Intorno alle una di notte – è la ricostruzione dell’Arma – è arrivata al 112 la richiesta di aiuto della figlia minore della coppia che, spaventata e con voce tremante, ha spiegato che era in atto l’ennesima violenta lite tra i genitori all’interno dell’abitazione familiare.
Una volta sul posto, i carabinieri si sono trovati di fronte a una scena di grande tensione: la donna con i vestiti lacerati dalla colluttazione e la figlia adolescente in stato di shock, terrorizzata. Nella camera da letto, invece, oggetti a terra e vetri infranti.
Secondo quanto ricostruito dai militari dell’Arma, anche sulla base della denuncia sporta dalla 43enne, la lite era scoppiata per motivi economici dopo che il marito si era licenziato dal proprio lavoro il giorno stesso. Dalla lite verbale si è così presto passati ai fatti, con la donna colpita dal marito con un calcio ad un fianco e strattonata con violenza per i capelli, con lesioni giudicate poi guaribili in tre giorni. Il tutto sotto gli occhi della figlia.

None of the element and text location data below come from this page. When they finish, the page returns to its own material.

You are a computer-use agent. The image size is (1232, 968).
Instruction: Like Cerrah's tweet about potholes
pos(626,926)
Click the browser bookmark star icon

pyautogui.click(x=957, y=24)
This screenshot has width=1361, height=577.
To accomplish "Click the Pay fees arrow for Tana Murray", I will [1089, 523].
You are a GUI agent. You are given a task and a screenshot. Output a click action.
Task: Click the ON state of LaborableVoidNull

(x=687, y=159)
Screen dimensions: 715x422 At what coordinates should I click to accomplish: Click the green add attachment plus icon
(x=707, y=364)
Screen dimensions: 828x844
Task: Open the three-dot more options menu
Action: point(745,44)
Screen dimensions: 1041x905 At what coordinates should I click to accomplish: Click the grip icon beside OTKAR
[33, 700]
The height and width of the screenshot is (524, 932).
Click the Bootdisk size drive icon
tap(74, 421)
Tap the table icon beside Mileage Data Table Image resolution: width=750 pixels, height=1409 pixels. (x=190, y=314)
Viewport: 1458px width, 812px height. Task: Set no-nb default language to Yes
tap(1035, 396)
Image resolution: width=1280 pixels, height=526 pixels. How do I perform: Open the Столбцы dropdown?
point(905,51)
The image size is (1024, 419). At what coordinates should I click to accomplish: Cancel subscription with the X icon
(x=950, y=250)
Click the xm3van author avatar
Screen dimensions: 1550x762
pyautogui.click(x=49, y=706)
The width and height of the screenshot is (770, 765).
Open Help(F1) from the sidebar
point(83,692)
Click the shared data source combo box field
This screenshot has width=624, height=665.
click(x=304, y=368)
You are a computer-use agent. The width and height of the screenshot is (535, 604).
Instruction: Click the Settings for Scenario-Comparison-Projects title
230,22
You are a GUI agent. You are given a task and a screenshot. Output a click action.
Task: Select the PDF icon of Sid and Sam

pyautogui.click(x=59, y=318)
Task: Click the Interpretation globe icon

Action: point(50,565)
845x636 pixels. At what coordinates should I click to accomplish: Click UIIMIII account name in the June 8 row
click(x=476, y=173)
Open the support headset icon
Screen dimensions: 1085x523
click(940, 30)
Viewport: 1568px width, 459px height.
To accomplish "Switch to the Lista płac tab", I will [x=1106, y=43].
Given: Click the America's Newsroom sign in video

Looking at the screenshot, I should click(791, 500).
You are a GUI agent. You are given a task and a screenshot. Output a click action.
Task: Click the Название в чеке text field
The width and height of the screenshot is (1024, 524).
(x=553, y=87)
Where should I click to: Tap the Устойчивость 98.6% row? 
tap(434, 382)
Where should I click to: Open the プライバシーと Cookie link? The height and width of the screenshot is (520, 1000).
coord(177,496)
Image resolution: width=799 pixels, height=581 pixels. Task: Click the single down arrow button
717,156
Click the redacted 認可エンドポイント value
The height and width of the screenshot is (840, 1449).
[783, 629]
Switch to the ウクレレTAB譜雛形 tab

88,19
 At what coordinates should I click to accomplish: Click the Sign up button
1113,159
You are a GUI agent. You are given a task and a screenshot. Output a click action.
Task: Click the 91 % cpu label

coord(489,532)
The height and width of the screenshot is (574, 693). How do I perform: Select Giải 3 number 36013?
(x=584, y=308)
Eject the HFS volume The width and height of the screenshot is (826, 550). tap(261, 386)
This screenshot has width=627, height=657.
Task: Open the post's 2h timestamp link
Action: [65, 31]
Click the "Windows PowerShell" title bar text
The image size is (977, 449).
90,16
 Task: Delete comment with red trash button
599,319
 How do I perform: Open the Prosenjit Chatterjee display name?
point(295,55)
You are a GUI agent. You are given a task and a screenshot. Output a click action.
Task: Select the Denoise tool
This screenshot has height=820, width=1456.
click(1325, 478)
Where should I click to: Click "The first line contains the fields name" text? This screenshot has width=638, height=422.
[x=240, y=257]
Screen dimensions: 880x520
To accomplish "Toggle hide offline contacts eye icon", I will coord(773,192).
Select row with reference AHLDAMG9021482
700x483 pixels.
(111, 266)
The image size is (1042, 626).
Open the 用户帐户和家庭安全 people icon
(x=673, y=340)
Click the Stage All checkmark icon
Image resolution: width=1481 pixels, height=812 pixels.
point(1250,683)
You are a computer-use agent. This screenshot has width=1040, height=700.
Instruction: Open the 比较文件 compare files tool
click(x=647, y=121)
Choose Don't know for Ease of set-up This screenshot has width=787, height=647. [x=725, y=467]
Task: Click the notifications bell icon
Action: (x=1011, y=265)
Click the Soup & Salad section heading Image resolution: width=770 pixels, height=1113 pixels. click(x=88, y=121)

«L’episodio – osservano i carabinieri in una nota – è giunto al culmine di una serie di vessazioni quotidiane a cui la donna era sottoposta dallo scorso mese: continue ingiurie, minacce, controllo ossessivo del cellulare e imposizioni sull’abbigliamento». Oltre a ciò, «la rivelazione che l’uomo avrebbe contratto il matrimonio solo per regolarizzare la propria posizione in Italia».
Al termine degli accertamenti, il 42enne è stato arrestato e, a seguito della direttissima, si è visto applicare dal tribunale di Terni la misura dell’allontanamento dalla casa familiare, con divieto di avvicinamento alla consorte e applicazione del braccialetto elettronico.